Il faudrait alors interpréter comme des allégories du signifiant tous les loci dans lesquels Kafka nous montre un personnage qui n’arrive pas à pénétrer au cœur de quelque chose qui lui était pourtant promise et destinée. Par exemple, dans Le procès, l’apologue de l’homme de la campagne qui attend en vain toute sa vie qu’on lui ouvre les portes de la Loi. Ou bien, l’arpenteur du Château qui ne réussira jamais à entrer dans le Château qui l’avait pourtant employé. Ou encore dans La métamorphose, l’impossibilité de Gregor, le scarabée, d’être admis dans la salle à manger familiale, emplie de la chaleur d’une musique et d’une beauté sororale. Cette impossibilité d’accéder au Lieu me semble être une métaphore du projet de l’art du Siècle qui s’interdit chaque fois d’accoster le sens – comme l’eidos de l’eidolon –, restant toujours dans la banlieue du signifiant.

 

 

  1. ‘...l’art du Siècle est amateur du Réel...’

 

Dans le modernisme, la réflexion des/sur les jeux de langage de l’art n’est toutefois qu’une partie de celui-ci. Et c’est précisément parce que la re-présentation vraisemblable des objets cesse d’être essentielle que l’art du Siècle a pour objectif de nous présenter quelque chose. Il aspire à nous mettre en contact, de façon pratique, avec pragma.

Que se passe-t-il, par exemple, dans les versions de la Montagne Sainte-Victoire auxquelles nous nous sommes référés ? Nous avons dit que Cézanne n’a plus pour objectif, à travers cette icônisation, de nous manifester l’essence (eidos) de la Montagne rendue Belle ou Sublime grâce à cette révélation de son essence : ici, elle nous apparaît comme étant une figure géométrisée, privée de vie pittoresque, comme un mont lunaire qui semble être regardé pour la première fois par un être humain. C’est-à-dire que Cézanne essaye de renoncer au regard pictural – qui idéalise et qui sublime – sur le monde pour nous faire avoir un contact rêche, sévère et dur avec les choses mêmes. C’est une représentation deshumanizada de la nature, car elle n’est encore ni colonisée, ni signifiée, par le regard humain : une initiation au Réel avant ou au-delà de toute représentation qui interprète la nature ou la rend subjective. Cézanne voulait aller vers les choses mêmes[2].

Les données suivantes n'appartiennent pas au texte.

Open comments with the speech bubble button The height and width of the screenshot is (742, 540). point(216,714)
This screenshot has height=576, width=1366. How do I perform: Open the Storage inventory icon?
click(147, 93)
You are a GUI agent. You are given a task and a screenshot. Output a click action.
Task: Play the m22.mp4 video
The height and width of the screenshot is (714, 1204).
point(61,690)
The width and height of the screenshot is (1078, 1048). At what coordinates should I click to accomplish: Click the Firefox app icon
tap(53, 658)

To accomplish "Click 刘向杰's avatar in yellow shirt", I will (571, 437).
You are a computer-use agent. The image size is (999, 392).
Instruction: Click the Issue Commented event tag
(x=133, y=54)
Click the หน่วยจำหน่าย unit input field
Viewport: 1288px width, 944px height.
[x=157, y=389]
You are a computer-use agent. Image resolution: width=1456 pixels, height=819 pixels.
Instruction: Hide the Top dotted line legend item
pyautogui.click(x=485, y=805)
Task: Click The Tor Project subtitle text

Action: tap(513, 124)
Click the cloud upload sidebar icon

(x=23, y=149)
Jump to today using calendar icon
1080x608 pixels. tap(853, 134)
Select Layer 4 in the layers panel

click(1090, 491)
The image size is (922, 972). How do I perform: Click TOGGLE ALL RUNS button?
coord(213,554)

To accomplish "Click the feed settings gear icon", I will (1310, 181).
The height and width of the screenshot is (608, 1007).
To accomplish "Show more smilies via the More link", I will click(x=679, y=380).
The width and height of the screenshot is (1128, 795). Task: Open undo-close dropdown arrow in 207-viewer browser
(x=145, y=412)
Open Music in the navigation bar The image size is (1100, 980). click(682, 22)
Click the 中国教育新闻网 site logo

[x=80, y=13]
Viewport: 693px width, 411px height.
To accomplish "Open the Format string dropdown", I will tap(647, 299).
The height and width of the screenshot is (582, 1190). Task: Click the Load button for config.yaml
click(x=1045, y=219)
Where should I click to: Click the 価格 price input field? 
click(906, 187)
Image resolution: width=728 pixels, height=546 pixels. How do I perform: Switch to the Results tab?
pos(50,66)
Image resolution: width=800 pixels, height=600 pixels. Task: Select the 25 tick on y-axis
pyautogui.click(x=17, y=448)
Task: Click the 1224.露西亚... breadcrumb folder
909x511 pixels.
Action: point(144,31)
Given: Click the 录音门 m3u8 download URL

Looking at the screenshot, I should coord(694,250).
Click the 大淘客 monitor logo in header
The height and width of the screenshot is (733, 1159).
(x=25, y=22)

Cézanne nous dirige donc vers le Réel en reflétant le caractère artificiel de la représentation du monde – comme le fera tout moderniste, selon sa manière propre – et il nous fait ainsi ‘réaliser’ que la nature réelle n’est pas celle qui est transfigurée par la mimesis artistique.

 

Mais l’art du Siècle est amateur du Réel, non seulement dans la mesure où il indique quelque chose au-delà de l’œuvre et que l’œuvre ne pourra pas représenter, mais aussi dans la mesure où il indique surtout un en-deçà de l’œuvre que l’art pré-moderne supposait sans jamais poser.

Cet en-deçà a un impact direct sur le Réel. Pour de nombreux individus du XXe siècle, l’art était un moment de la Révolution, une manière de révolutionner notre rapport aux choses du monde. En court-circuitant les représentations, ‘les modernes’ affirmaient la fonction performative de l’art. « Performatif » signifie qu’avec certains mots, des choses se font, que par le langage, nous ne nous limitons pas, en somme, à représenter ou à décrire le monde, mais nous agissons dans celui-ci.

 

Arrêtons-nous un instant sur l’acte très célèbre, accompli par Duchamp en 1917, qui consistait à exhiber un urinoir en l’appelant Fountain. Pourquoi cette installation nous semble-t-elle être un événement si crucial aujourd’hui encore ?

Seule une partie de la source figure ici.